Am 6. Februar präsentierte Fernando Arias den Vertretern der Staatenkonferenz in Den Haag das Ergebnis einer internen Ermittlung über „mögliche Verstöße gegen die Geheimhaltung“. Die Untersuchung sei von „unabhängigen, professionellen Ermittlern von außerhalb der Organisation“ durchgeführt worden und habe von Juli 2019 bis Februar 2020 gedauert. Er habe nun ein Verfahren gegen zwei (ehemalige) Inspektoren „A“ und „B“ eingeleitet. Es lägen „Beweise in Form von Dokumenten, Interviews, Audioaufnahmen und forensische Analysen“ vor.

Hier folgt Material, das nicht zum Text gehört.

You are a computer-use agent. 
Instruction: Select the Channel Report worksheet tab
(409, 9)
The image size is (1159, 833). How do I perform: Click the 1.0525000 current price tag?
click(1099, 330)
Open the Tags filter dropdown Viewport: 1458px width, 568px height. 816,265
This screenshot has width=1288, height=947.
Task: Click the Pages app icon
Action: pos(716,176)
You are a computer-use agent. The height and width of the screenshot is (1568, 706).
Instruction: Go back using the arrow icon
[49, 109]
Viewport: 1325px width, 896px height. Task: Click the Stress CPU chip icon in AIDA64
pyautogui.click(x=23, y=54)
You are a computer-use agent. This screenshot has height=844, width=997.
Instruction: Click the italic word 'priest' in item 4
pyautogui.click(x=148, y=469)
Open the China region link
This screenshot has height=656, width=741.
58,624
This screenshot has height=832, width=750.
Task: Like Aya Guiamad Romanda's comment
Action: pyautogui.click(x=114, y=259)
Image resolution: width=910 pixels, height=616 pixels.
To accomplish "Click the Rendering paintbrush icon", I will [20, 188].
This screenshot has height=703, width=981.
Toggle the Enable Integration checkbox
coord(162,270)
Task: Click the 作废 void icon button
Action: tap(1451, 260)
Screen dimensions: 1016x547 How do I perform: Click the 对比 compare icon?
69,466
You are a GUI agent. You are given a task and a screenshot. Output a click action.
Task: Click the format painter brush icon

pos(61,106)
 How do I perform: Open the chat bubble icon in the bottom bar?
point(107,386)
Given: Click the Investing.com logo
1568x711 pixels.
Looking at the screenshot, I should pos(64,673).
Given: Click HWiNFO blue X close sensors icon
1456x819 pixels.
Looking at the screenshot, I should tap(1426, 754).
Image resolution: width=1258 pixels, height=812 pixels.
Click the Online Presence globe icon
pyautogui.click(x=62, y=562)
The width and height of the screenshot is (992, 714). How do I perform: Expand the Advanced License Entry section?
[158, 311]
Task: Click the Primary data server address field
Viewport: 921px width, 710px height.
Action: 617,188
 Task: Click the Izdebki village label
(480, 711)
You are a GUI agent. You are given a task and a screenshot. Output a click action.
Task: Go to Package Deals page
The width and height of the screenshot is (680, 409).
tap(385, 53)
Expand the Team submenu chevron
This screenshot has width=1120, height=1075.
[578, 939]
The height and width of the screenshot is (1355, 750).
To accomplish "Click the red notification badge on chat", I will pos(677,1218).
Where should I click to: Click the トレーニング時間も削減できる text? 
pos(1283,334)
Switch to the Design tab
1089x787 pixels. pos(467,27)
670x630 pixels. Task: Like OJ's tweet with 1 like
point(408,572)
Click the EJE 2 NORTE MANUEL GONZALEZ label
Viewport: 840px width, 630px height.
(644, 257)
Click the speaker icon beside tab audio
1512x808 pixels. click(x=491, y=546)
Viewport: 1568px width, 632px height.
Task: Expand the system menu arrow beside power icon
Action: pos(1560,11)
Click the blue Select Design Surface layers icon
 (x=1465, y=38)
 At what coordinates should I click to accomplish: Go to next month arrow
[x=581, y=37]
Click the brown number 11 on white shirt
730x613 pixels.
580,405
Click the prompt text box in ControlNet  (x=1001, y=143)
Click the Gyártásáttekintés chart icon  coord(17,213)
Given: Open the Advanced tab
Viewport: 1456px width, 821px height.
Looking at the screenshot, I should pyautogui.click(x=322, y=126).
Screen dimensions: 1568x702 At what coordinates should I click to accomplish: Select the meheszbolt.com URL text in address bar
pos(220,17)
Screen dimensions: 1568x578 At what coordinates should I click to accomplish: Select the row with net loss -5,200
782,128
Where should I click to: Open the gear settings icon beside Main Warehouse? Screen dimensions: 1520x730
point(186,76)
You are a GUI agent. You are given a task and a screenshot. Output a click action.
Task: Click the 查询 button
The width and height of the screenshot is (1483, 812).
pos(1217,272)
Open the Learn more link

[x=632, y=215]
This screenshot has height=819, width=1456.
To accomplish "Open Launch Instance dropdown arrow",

Im Laufe seiner Ausführungen wurde klar, dass es dem OVCW-Generaldirektor darum ging, die beiden angesehenen langjährigen Inspektoren unglaubwürdig zu machen. Sie seien „außer Kontrolle geraten“, wollten sich nur wichtigmachen. Tatsächlich hätten sie nur am Rande eine Rolle gespielt.

„Die Inspektoren A und B sind keine Whistle-Blower“, erklärte Arias. „Sie sind Individuen, die es nicht akzeptieren konnten, dass ihre Ansichten nicht von Beweisen untermauert waren. Als ihre Ansichten sich nicht durchsetzen konnten, nahmen sie die Sache selbst in die Hände und missachteten ihre Verpflichtungen gegenüber der Organisation. Ihr Verhalten ist umso unerhörter, weil sie offenkundig nur über unvollständige Informationen über die Douma-Untersuchung verfügten. Erwartungsgemäß sind daher ihre Schlussfolgerungen irreführend, uninformiert und falsch.”

Er als OVCW-Generaldirektor stehe weiter zu dem offiziellen OVCW-Douma-Abschlussbericht.

Beide Inspektoren reagierten mit persönlichen Briefen an ihren ehemaligen Vorgesetzten. Sie seien „lang gediente und verantwortungsvolle Unterstützer der OVCW“, schrieb Ian Henderson. Beide verfügten über umfangreiche Dokumente, die ihre Arbeit für die Organisation würdigten und auszeichneten. Warum sollte jemand ihren Ruf so beschmutzen wollen, so Henderson weiter: „Warum sollten zwei der Top-Inspektorenteam-Führer, beide mit tadellosen Zeugnissen … plötzlich „außer Kontrolle geraten“?“ Sie seien einzig den Fakten und der Wissenschaft verpflichtet. Wenn das erreicht sei, „werden wir mit Freude die bewiesenen und abgestimmten wissenschaftlichen Ergebnisse akzeptieren.“

Man versichere dem Generaldirektor, dass keiner der beiden jemals versucht habe, die OVCW zu schädigen, schrieb Inspektor „B“ in seinem Brief an Arias.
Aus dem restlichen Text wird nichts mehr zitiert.